The Independent Monitoring Board, watchdog that checks conditions in prisons cites a shocking case in which a foreign criminal from China was held for 180 days then let go. It has been estimated that a place at the centre costs £30,000 per day – It costs British taxpayers £70,000. It was concerned by the type and mixture of people put there including pregnant women, mentally ill people and foreign criminals from inside the EU.
Yarl’s Wood has been dogged by controversy recently – two staff were suspended for calling inmates “animals”. The International Red Cross will try to persuade people to stay away from Europe because it is not El Dorado.
Nowhere is paved with gold and this centre has subject to protests and demonstrations. Yet it would seem that much some of what happens at this centre is far from imprisonment.

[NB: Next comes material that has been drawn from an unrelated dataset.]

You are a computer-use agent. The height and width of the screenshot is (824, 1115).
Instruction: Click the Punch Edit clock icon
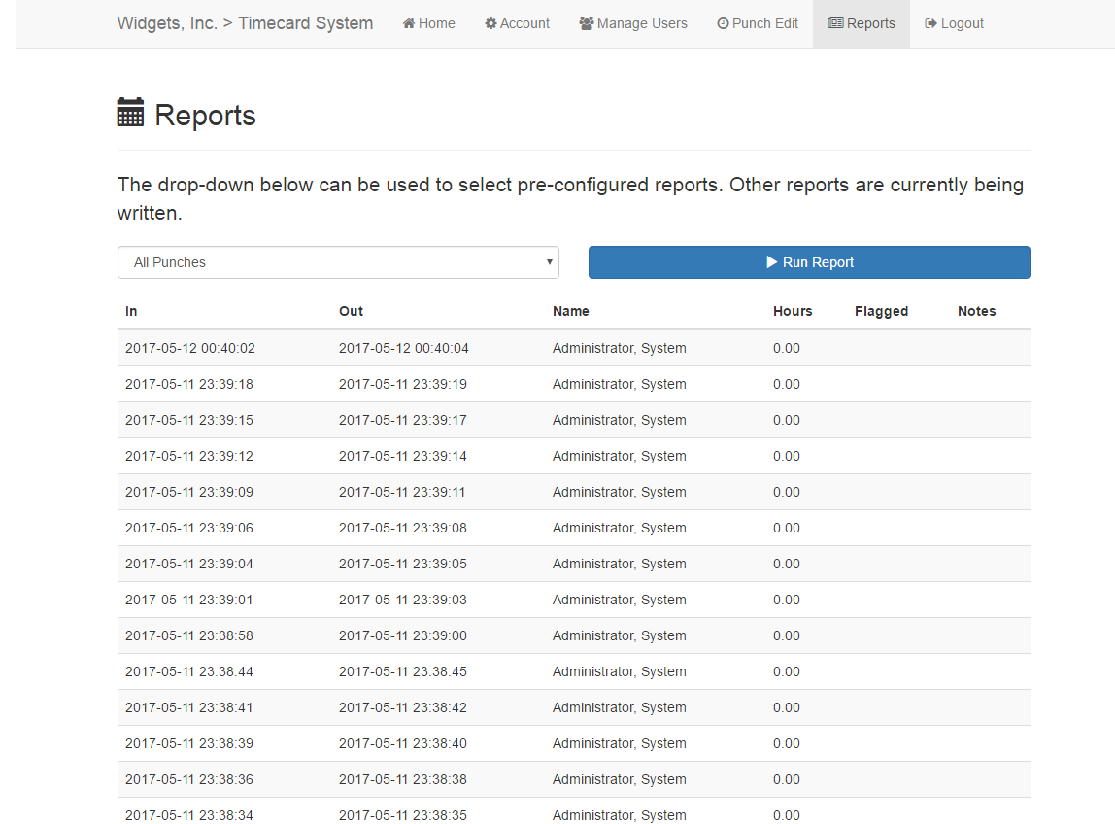723,23
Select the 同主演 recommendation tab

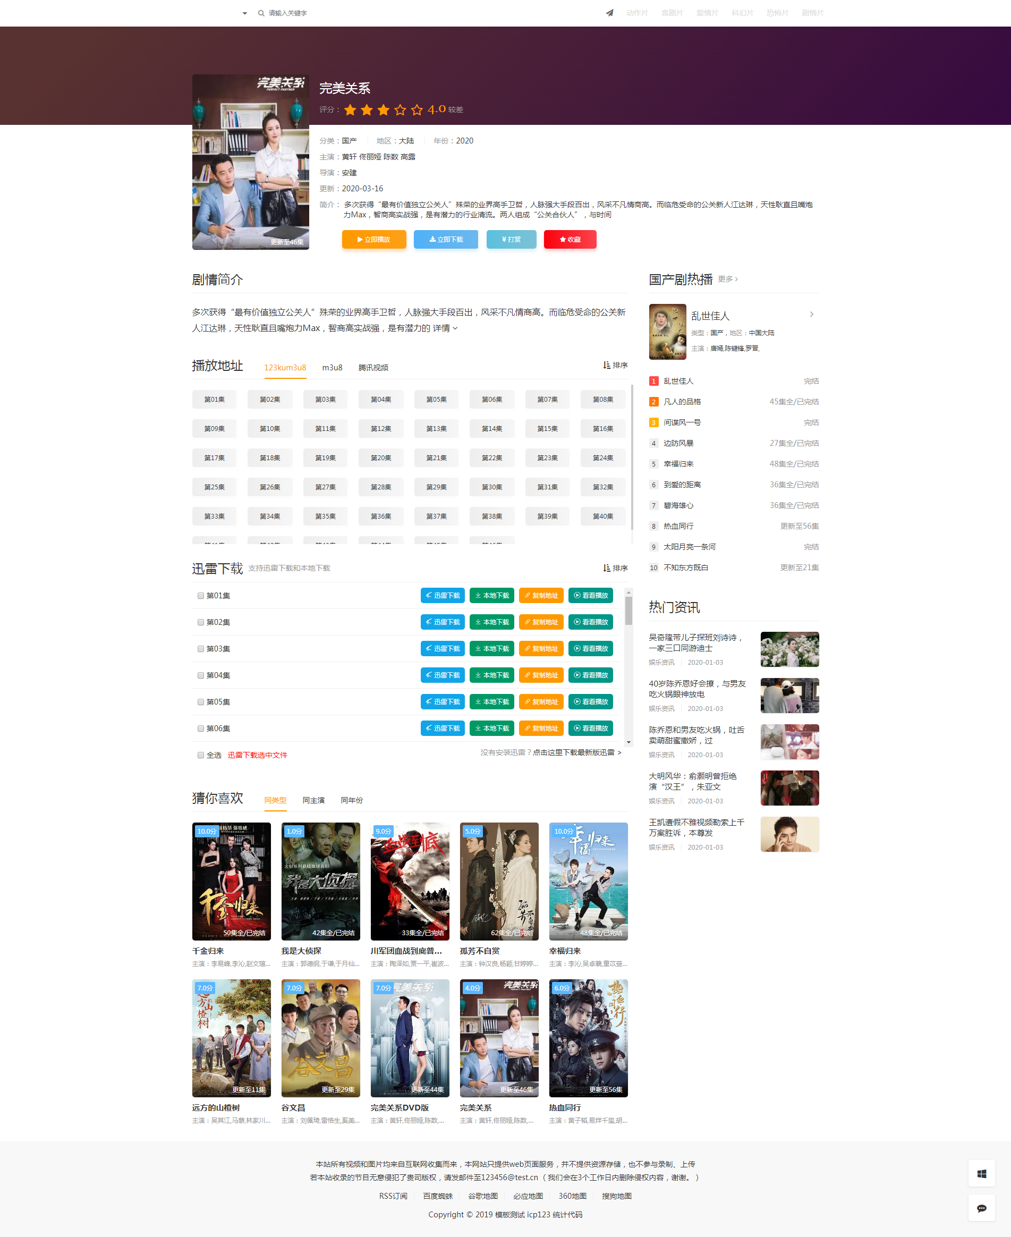point(313,800)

Passing 50p to charity for so-called artefacts does not go far to help pay the bill.
WENDY HANDS
Upton-upon-Severn

You can install your own driveways
SIR – I think the public should be informed to the fact that WCC highways allow property owners to install their own driveways, this goes against other councils and their regulations as these properties do not install dropped kerbs and churn up the grass verges, they use anything from slabs and gravel to nothing, it is an offence to cross a public footpath per the highways acts yet get away with it in Worcestershire while other councils take a strict action in their area.

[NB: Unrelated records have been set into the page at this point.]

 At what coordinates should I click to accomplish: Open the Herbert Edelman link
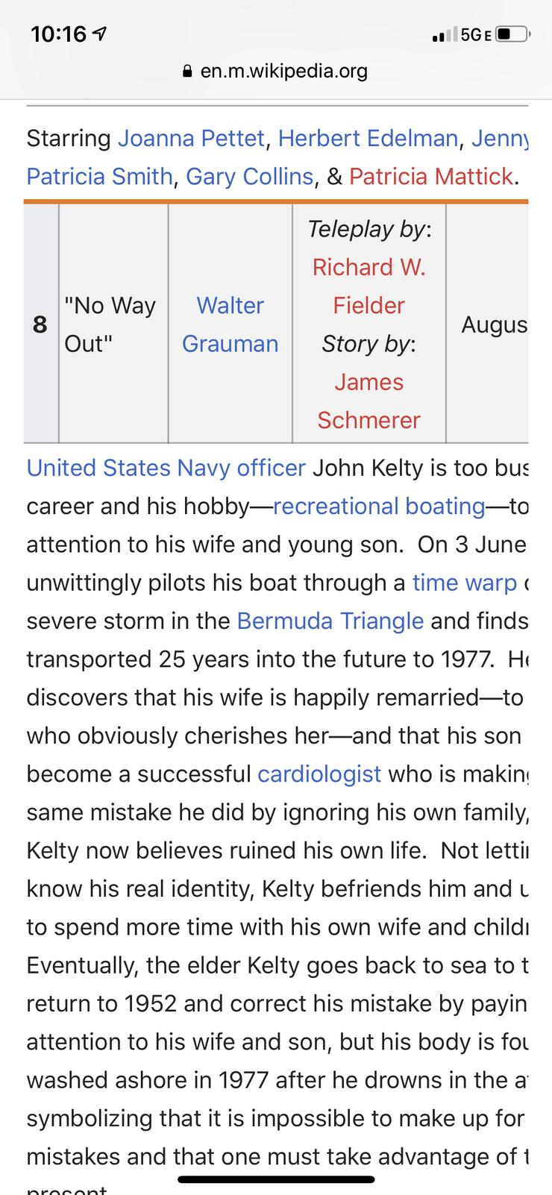368,138
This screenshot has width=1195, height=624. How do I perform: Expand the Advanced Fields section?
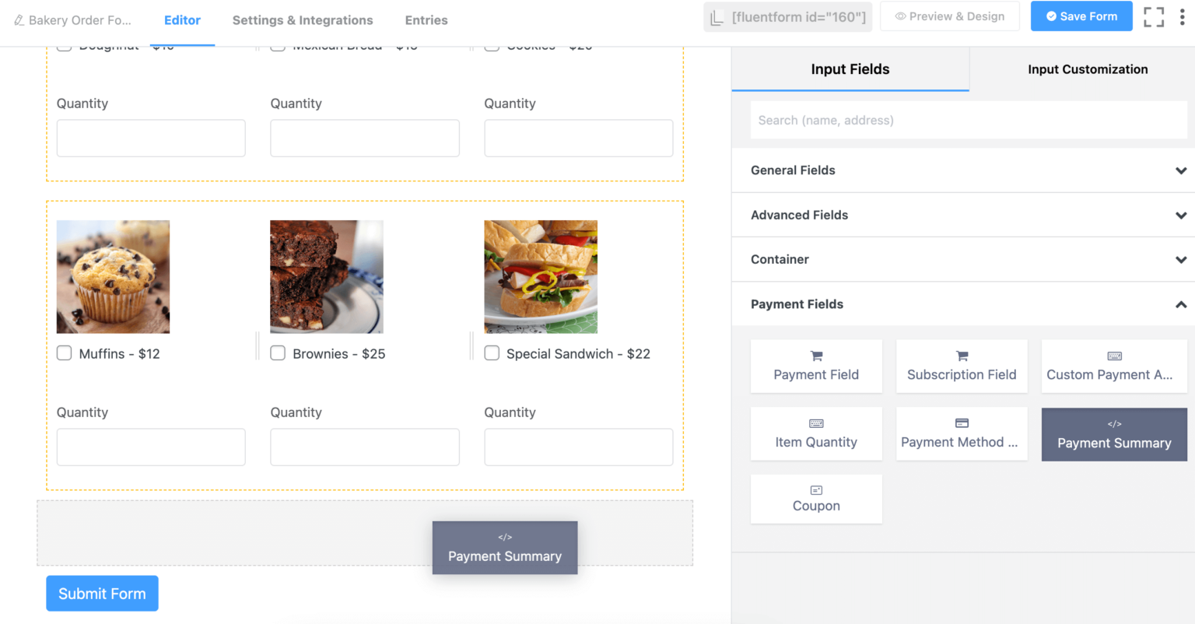click(x=963, y=215)
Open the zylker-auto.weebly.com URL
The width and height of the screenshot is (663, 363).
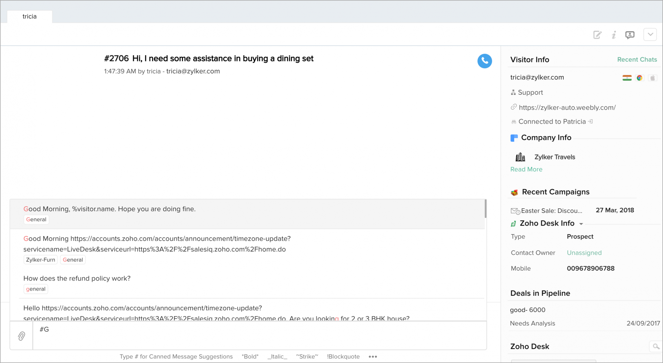point(567,107)
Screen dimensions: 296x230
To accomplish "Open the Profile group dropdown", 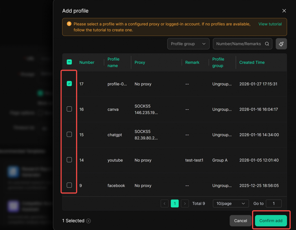I will (x=188, y=44).
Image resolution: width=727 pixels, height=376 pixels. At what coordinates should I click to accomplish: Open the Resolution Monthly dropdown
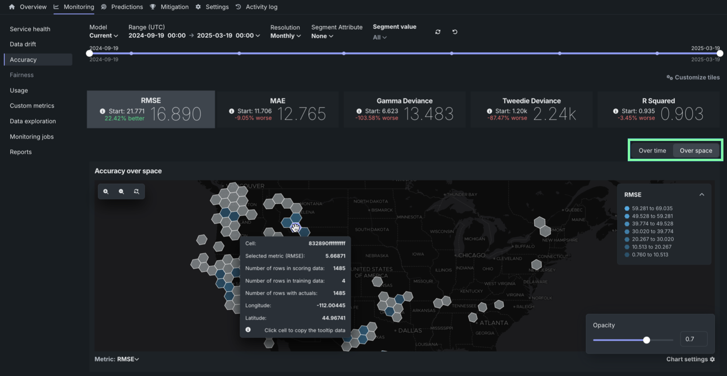(x=285, y=36)
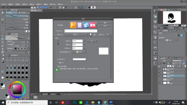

This is wrong in law using the words it’s safe, people are allowed to block them in due to no dropped kerb, when others jump on to this things will get out of hand like other issues lacking control.
The public needs to be informed as above to this fact.
JAMES JONES
Worcester

Why can’t the city hit right note for Elgar?
SIR  – I was recently on a coach trip to Scotland where we went to the Robbie Burns visitor centre, it was set in nice grounds and gardens. It was expensive to go into the museum and there were lots of visitors including four coaches.
I thought why couldn’t Worcester have one for Elgar. It would bring more tourists and jobs and extra money for the city.